La fiesta continuaba. Las mujeres sacaron más pasteles y los niños saltaban de alegría. Había llegado la tarta con las velas pero los hombres seguían riendo y bebiendo sin prestar atención al momento cumbre del cumpleaños. Noelia colocó el pastel delante su hijo y sacó de su delantal una caja de cerillas. Tras chuparse los dedos, la abrió y extrajo una de ellas que rasgó contra la lija. La cabeza de aquel fósforo ardió en una llamarada efervescente y Noelia la protegió con el cuenco de su mano mientras la aproximaba al rabillo de la vela con forma de número cuatro. Sin embargo, no ardió y, sin soltar la cerilla, trató de secarlo apretando y enderezando la mecha con sus dedos. Aproximó de nuevo el fósforo a la mecha en la que confluían todas las miradas de la familia, salvo una.

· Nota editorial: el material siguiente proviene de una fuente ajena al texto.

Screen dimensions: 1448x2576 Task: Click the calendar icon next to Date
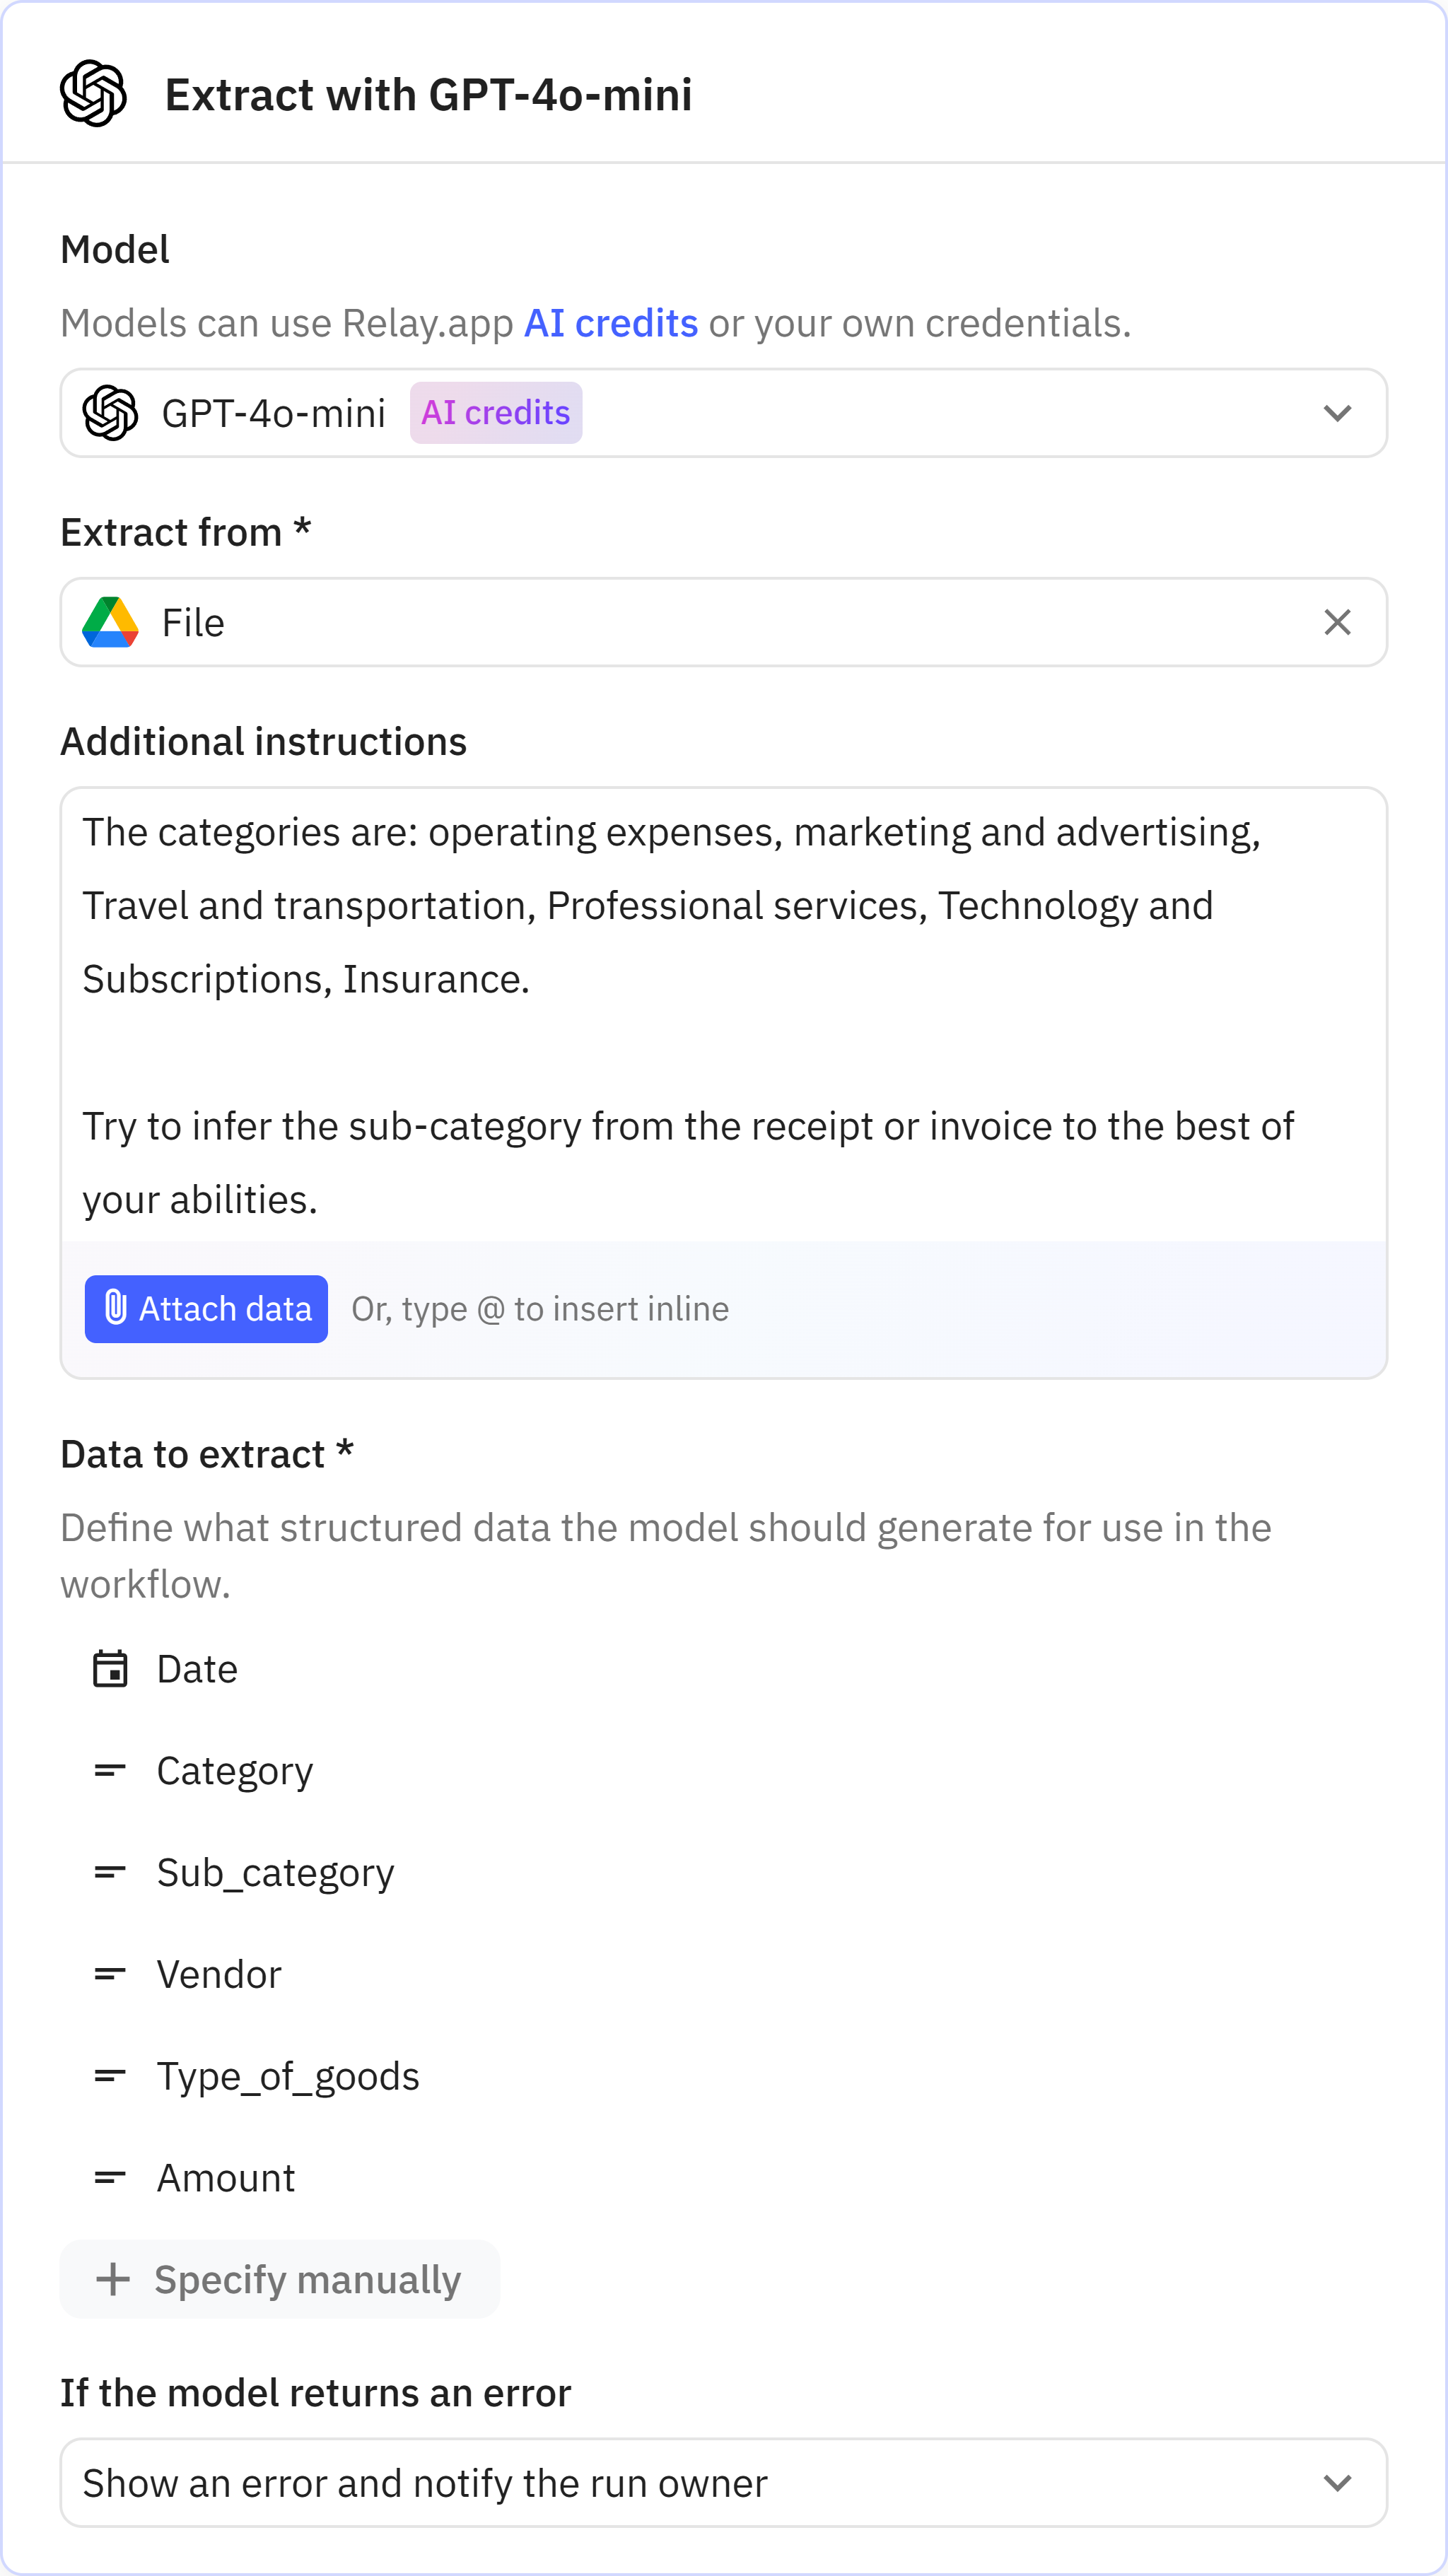point(110,1669)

La mecha de la vela prendió finalmente y el niño hinchó su pecho de aire pero, de repente, se sintió un gran estruendo en la casa. Los cimientos se tambalearon y la lámpara sobre la mesa quedó balanceándose durante unos instantes, dejando caer sobre todos una fina capa de polvo. Había sido una poderosa sacudida seguida de varios golpes más leves. La familia quedó paralizada y el niño seguía con el aire en sus pulmones y la boca en posición de válvula. Noelia enseguida miró la tarta y echó un vistazo a su alrededor. Los maridos tenían los ojos como platos aunque no habían soltado los botellines. El silencio y la quietud habían arrebatado el alma a la fiesta, dejando una fotografía en blanco y negro, coronada por el tenue balanceo de la lámpara.
Al fondo del pasillo se empezó escuchar un leve chirrido. Toda la familia dirigió sus miradas hacía allí en un acto reflejo y vieron girar el picaporte de la puerta del baño. Se abrió y tras unos segundos, el abuelo salió lentamente y cerró con parsimonia. Comenzó a caminar arrastrando sus zapatillas mientras se palpaba el abdomen. Se había convertido en el centro de todas las miradas, entre la bruma del silencio y la llama de la vela.
— Papá,¿estás bien?–preguntóNoelia-.